(Saved entries)
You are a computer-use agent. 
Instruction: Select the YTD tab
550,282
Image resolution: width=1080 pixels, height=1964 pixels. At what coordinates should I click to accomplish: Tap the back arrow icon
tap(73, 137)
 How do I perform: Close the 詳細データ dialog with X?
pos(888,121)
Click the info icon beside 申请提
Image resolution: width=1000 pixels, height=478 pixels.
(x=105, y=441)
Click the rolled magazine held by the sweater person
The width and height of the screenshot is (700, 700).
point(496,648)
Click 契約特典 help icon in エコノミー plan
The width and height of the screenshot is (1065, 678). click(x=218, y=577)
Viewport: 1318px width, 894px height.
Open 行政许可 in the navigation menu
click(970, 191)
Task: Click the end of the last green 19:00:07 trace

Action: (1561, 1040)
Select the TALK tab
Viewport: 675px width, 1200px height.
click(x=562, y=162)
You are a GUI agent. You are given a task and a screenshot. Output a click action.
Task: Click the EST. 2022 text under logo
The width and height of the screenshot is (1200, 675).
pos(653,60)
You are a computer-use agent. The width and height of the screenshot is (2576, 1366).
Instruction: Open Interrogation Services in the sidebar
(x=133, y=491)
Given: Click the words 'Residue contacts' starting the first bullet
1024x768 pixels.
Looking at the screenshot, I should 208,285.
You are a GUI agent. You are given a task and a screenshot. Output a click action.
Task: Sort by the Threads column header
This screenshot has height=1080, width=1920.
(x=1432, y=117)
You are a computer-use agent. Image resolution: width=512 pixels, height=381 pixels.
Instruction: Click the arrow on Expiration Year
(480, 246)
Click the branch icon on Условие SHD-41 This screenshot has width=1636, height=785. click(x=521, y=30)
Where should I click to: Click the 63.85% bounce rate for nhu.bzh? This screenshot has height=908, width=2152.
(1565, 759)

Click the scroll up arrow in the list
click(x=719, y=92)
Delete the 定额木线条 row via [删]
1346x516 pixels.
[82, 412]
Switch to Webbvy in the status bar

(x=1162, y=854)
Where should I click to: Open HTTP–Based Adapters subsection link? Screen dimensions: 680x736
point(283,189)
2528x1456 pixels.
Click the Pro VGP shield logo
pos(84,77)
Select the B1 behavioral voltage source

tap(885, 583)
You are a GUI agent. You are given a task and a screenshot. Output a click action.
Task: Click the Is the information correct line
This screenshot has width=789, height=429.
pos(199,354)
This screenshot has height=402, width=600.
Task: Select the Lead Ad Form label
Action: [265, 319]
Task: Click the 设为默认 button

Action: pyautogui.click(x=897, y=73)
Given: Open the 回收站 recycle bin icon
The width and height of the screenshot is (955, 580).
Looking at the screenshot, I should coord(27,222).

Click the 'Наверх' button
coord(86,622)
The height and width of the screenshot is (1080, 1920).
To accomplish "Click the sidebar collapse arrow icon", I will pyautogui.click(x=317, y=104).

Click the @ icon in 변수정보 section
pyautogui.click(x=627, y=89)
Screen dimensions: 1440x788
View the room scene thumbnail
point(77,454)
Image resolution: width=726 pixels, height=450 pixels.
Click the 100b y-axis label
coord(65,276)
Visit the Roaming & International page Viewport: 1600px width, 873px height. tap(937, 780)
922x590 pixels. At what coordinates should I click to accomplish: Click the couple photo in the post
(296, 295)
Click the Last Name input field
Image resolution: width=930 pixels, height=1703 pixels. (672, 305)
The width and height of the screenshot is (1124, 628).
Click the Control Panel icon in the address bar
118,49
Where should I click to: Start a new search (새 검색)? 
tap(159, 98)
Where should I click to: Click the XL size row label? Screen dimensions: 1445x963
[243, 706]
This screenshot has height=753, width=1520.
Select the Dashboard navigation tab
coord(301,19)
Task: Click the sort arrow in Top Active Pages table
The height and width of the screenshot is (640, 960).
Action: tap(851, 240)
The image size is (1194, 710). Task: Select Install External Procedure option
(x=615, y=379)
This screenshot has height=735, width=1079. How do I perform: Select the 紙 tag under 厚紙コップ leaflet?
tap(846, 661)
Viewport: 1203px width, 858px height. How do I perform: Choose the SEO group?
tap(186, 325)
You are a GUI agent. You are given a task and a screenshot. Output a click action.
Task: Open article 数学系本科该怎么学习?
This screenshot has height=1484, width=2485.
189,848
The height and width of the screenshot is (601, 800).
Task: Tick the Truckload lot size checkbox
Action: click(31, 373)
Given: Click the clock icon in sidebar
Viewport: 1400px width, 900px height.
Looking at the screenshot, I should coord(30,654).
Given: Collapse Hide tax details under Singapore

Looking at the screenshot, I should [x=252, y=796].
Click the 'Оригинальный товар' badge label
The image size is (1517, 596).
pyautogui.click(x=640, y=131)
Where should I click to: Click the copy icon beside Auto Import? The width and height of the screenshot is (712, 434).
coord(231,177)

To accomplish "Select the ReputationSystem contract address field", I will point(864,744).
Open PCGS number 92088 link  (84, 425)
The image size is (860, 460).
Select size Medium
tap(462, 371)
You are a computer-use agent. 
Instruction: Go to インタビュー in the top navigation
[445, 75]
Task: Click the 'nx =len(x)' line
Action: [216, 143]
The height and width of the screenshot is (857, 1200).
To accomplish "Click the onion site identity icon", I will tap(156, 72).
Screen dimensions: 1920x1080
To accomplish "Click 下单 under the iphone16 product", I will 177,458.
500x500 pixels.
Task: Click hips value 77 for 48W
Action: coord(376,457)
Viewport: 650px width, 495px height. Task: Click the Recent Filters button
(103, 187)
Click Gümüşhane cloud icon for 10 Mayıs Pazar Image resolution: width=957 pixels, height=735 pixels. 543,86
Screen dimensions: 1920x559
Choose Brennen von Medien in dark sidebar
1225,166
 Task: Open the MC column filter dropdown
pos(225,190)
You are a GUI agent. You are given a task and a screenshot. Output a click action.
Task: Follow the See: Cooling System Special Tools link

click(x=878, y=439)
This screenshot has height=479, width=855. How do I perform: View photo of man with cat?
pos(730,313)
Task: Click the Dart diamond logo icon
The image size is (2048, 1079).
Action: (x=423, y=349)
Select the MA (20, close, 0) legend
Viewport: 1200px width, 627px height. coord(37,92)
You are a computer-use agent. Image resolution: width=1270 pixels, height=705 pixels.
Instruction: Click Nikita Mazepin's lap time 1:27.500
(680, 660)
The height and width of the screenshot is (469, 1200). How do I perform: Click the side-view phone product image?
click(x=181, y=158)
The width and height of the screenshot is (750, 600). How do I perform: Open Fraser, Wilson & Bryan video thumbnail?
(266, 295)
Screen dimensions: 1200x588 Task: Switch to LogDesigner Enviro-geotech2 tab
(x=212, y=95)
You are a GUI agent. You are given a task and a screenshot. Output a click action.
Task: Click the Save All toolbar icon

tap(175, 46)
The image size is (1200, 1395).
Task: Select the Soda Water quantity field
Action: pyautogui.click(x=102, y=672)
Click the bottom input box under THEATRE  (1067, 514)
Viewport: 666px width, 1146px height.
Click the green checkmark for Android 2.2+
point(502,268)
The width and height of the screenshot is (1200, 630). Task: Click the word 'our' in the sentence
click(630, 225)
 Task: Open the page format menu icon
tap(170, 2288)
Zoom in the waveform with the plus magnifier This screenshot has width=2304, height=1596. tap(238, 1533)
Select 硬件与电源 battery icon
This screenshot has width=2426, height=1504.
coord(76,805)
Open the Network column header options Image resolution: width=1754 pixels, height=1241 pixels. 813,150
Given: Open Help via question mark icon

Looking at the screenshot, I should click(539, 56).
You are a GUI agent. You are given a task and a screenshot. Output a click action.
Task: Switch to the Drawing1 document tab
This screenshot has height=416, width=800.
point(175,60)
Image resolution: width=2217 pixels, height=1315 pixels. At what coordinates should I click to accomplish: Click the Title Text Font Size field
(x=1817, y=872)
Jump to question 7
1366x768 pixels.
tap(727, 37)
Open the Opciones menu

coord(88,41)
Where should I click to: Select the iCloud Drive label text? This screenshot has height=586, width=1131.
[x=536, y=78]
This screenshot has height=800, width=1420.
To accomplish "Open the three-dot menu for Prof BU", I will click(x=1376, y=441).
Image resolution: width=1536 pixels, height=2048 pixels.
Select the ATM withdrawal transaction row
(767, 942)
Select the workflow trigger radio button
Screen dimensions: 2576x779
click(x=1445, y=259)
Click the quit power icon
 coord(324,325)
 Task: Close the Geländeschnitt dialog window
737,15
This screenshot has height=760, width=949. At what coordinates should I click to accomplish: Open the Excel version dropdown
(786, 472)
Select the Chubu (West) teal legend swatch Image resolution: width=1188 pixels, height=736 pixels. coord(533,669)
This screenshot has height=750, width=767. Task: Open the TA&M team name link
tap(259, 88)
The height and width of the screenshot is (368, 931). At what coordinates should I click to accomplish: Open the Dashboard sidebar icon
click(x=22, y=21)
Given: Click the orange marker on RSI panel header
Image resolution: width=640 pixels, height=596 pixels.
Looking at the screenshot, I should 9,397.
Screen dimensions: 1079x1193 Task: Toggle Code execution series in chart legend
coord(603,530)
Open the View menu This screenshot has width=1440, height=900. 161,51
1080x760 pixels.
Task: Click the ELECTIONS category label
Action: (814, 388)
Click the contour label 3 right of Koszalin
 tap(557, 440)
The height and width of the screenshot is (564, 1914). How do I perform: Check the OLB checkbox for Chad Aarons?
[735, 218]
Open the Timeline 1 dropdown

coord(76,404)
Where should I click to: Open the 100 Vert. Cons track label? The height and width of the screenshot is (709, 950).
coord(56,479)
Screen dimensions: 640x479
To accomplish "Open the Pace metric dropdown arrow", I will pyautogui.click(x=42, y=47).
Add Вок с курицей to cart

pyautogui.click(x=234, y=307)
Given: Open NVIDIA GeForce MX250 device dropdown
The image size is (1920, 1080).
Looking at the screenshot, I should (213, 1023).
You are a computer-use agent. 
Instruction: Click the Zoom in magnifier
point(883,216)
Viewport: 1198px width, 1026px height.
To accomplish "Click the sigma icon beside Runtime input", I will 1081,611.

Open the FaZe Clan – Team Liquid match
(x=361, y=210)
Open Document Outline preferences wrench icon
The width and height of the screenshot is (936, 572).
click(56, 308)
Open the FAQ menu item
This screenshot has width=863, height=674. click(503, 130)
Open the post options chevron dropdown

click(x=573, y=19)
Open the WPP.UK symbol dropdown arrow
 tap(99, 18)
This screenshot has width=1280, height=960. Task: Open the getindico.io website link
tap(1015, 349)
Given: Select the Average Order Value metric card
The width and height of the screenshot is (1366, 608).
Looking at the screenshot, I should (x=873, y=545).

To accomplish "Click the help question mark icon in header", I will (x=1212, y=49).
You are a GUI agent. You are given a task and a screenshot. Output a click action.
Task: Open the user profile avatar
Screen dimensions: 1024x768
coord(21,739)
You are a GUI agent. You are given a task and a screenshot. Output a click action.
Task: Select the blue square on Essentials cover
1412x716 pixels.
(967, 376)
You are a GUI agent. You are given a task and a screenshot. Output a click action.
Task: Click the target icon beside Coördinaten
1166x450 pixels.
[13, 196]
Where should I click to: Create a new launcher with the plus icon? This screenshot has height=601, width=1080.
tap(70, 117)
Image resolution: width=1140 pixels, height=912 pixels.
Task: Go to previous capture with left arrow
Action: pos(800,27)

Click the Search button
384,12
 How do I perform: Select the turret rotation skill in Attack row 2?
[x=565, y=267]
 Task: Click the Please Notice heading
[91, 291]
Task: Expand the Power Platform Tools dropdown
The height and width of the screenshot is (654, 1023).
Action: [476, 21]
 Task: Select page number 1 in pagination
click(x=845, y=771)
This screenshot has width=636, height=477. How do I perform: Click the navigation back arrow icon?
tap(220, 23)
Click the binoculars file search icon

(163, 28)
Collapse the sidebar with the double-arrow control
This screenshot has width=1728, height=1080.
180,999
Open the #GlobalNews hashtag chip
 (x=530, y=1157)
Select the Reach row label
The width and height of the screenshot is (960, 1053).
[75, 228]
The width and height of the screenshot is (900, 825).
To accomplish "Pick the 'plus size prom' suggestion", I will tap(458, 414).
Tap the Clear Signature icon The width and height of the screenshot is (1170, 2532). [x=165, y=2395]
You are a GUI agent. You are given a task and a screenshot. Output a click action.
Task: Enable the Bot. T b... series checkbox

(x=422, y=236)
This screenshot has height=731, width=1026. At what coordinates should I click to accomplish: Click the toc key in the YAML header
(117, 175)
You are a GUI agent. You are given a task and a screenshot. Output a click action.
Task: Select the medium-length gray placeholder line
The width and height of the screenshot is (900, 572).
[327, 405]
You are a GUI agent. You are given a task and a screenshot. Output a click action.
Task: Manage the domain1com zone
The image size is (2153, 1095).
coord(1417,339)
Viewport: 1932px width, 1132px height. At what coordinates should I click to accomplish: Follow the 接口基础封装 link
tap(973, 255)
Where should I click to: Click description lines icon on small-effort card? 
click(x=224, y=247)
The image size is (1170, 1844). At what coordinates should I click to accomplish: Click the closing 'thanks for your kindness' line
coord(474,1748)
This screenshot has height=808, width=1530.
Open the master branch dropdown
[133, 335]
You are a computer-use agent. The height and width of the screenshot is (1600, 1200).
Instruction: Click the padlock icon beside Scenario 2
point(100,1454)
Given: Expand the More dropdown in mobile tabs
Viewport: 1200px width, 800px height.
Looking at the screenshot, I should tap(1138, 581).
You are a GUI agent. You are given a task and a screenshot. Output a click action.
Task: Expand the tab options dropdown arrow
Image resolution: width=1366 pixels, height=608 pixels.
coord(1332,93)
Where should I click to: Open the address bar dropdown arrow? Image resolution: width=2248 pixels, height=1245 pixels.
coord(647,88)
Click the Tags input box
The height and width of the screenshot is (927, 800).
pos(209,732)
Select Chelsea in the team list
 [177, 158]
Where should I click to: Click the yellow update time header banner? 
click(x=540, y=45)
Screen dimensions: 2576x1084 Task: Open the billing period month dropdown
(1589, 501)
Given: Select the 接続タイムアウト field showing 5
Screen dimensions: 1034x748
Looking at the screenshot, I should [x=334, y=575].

__Exercise__
Lay out the records as a JSON list of strings, one string per line, leaving out blank lines. Begin at the first line of the records and stop after the line that contains "pos(653,60)".

__Result__
[
  "You are a computer-use agent. ",
  "Instruction: Select the YTD tab",
  "550,282",
  "Image resolution: width=1080 pixels, height=1964 pixels. At what coordinates should I click to accomplish: Tap the back arrow icon",
  "tap(73, 137)",
  " How do I perform: Close the 詳細データ dialog with X?",
  "pos(888,121)",
  "Click the info icon beside 申请提",
  "Image resolution: width=1000 pixels, height=478 pixels.",
  "(x=105, y=441)",
  "Click the rolled magazine held by the sweater person",
  "The width and height of the screenshot is (700, 700).",
  "point(496,648)",
  "Click 契約特典 help icon in エコノミー plan",
  "The width and height of the screenshot is (1065, 678). click(x=218, y=577)",
  "Viewport: 1318px width, 894px height.",
  "Open 行政许可 in the navigation menu",
  "click(970, 191)",
  "Task: Click the end of the last green 19:00:07 trace",
  "Action: (1561, 1040)",
  "Select the TALK tab",
  "Viewport: 675px width, 1200px height.",
  "click(x=562, y=162)",
  "You are a GUI agent. You are given a task and a screenshot. Output a click action.",
  "Task: Click the EST. 2022 text under logo",
  "The width and height of the screenshot is (1200, 675).",
  "pos(653,60)"
]